A 2019 directive from the office of the Sultan prohibited state government buildings from displaying portraits of individuals other than the Sultan, Crown Prince, previous Sultan, and the state's First Minister. This was quickly amended also to allow images of the Malaysian King and Queen.

PAS has also defended the practice of child marriage, a practice that been the focus of recent controversy due to recent cases in Kelantan.

=== Government composition ===

| Affiliation |  | Coalition/party leader | Status | Seats |  |
| 2023 election | Current |
|  | Perikatan Nasional | Mohd Nassuruddin Daud | Government | 43 | 42 |
|  | Pakatan Harapan Barisan Nasional | Mohd Syahbuddin Hashim | Opposition | 2 | 3 |
| Government majority |  |  |  | 41 | 39 |

== Oil royalties ==

=== Assignment deed ===
On 9 May 1975, an agreement was signed between the Menteri Besar of Kelantan, Datuk Mohamed Nasir, and the Chairman of Petronas, Tengku Razaleigh Hamzah. According to the terms of the agreement, Kelantan was to receive a cash payment of 5 percent a year biannually, for any oil found in Kelantan or its coastal areas. In return, Kelantan grants Petronas to exclusive rights to "petroleum whether lying onshore or offshore of Malaysia".

It became an issue as to whether Kelantan had the right to claim oil royalties from federal government as described in the agreement. Relevant to the issue, in Schedule 9, List I of the Federal Constitution, the following topics are assigned to the Federal Government:

- Except as to State rights over permits and licences, the Federal Government has rights over development of mineral resources, mines, mining, minerals and mineral ores, oils and oilfields, petroleum products, safety in mines and oilfields
- Gas and gasworks, production and distribution of power and energy
- Foreign and extraterritorial jurisdiction
- Treaties, agreements and conventions with other countries and all matters which bring the Federation into relations with any other country

As for the state government:
- Land: Schedule 9 List II, Para 2(a). Under the Interpretation Acts, 1948 and 1967, Section 3, land includes "the surface of the earth ... all substances therein... all vegetations and other natural products... whether on or below the surface... and land covered by water". The territorial waters of Kelantan will come within the definition of "land covered by water". Territorial waters are defined by Section 4(2) of the Emergency (Essential Powers) Ordinance No 7, 1969. Subject to some exceptions, they refer to three nautical miles.
- Revenue from lands: Schedule 10, Part III Para 2.
- In addition to the income from land, one notes that in Article 110[3A] there is provision for discretionary payment on such terms and conditions as maybe prescribed by or under federal law of the export duty on "mineral oils" produced in the state.
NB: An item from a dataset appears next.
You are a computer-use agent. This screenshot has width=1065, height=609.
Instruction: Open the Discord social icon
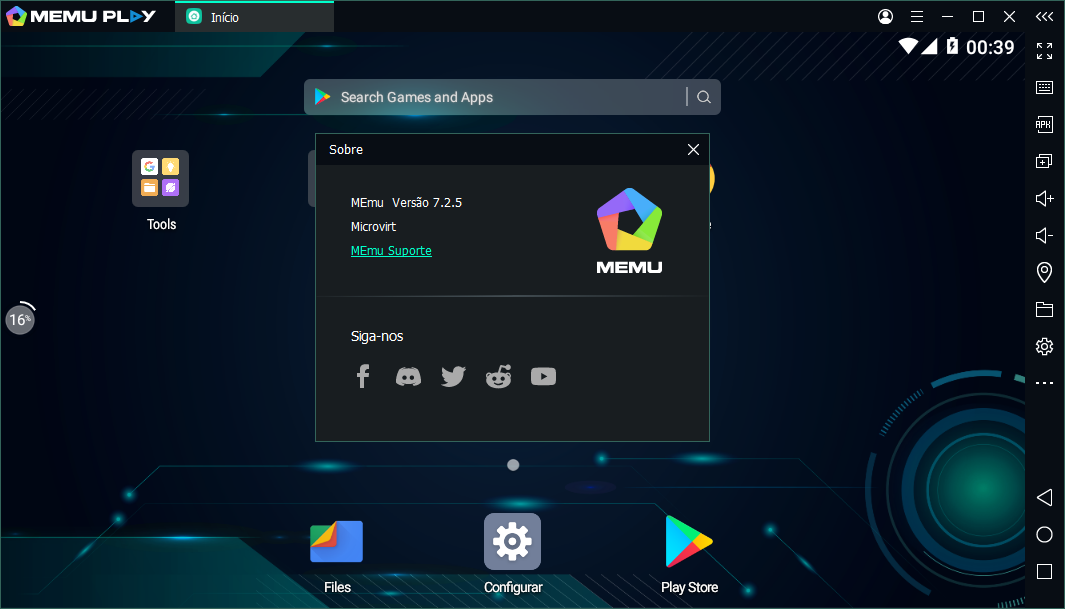(408, 376)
Petroleum comes within the meaning of "mineral oils" under Section 10 of the Petroleum Development Act.

From the schedule, Peninsular Malaysian states have the constitutional right to set fees for permits and licences for extraction of any petroleum that is derived from their land and territorial waters. Anything beyond territorial waters, such as on the continental shelf, is entirely in federal hands. However, because exploration of oil and gas is approximately 150 km from Kota Bharu and beyond the territorial water of Kelantan. Emeritus Professor Shad Saleem Faruqi concluded that Kelantan has no constitutional right to regulate it and to receive compensation for it. He further argued given the agreement deed to support Kelantan rights over royalties will render as unconstitutional and void under the doctrine of severability (constitutional parts of the law remain even if other parts are unconstitutional), as the Assignment by Kelantan gives to Petronas the ownership of all petroleum "whether lying onshore or offshore of Malaysia" was an overstatement, and Kelantan has no rights to what lies off the shores of the whole of Malaysia.
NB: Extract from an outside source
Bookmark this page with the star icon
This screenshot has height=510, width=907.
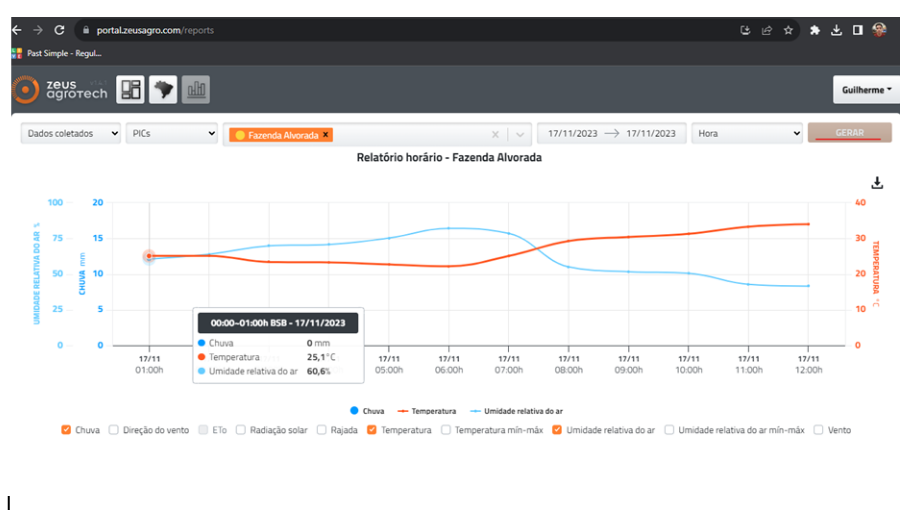click(x=788, y=30)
States cannot transfer rights over something they do not own. Unfortunately for Kelantan, the matter cannot end with the two agreements. There is a supreme Constitution in Malaysia with a federal-state division of legislative and financial powers. The constitutional allocation cannot be altered except by constitutionally permitted procedures and amendments. Even mutual agreements cannot override the constitutional scheme of things because jurisdiction is a matter of law and not of consent or acquiescence.

=== Current action ===
The Kelantan state government is owed between RM850 million and RM1 billion from oil revenue royalties from the central government, according to the Petroleum Act 1974. In 2009, the central government offered 'compensation' or Wang Ehsan, a fraction of the sum actually owed. Discrimination of Kelantan on the matter has led the state government considering action in the International Court of Justice (ICJ). Support for Kelantan and the local government in defiance of the central government includes the group Kelantan Peoples' Movement Demanding Petroleum Royalties or Gerakan Menuntut Royalti Petroleum Rakyat Kelantan (GMR).

== Demographics ==

The largely rural state preserves Malay traditions such as kite-flying contests, top-spinning contests, and bird singing competitions, and traditional handicrafts such as batik, songket, and silver crafts. As of 2020, Kelantan's ethnic composition is 96.6% Malay, 2.5% Chinese, 0.3% Indian and 0.6% others.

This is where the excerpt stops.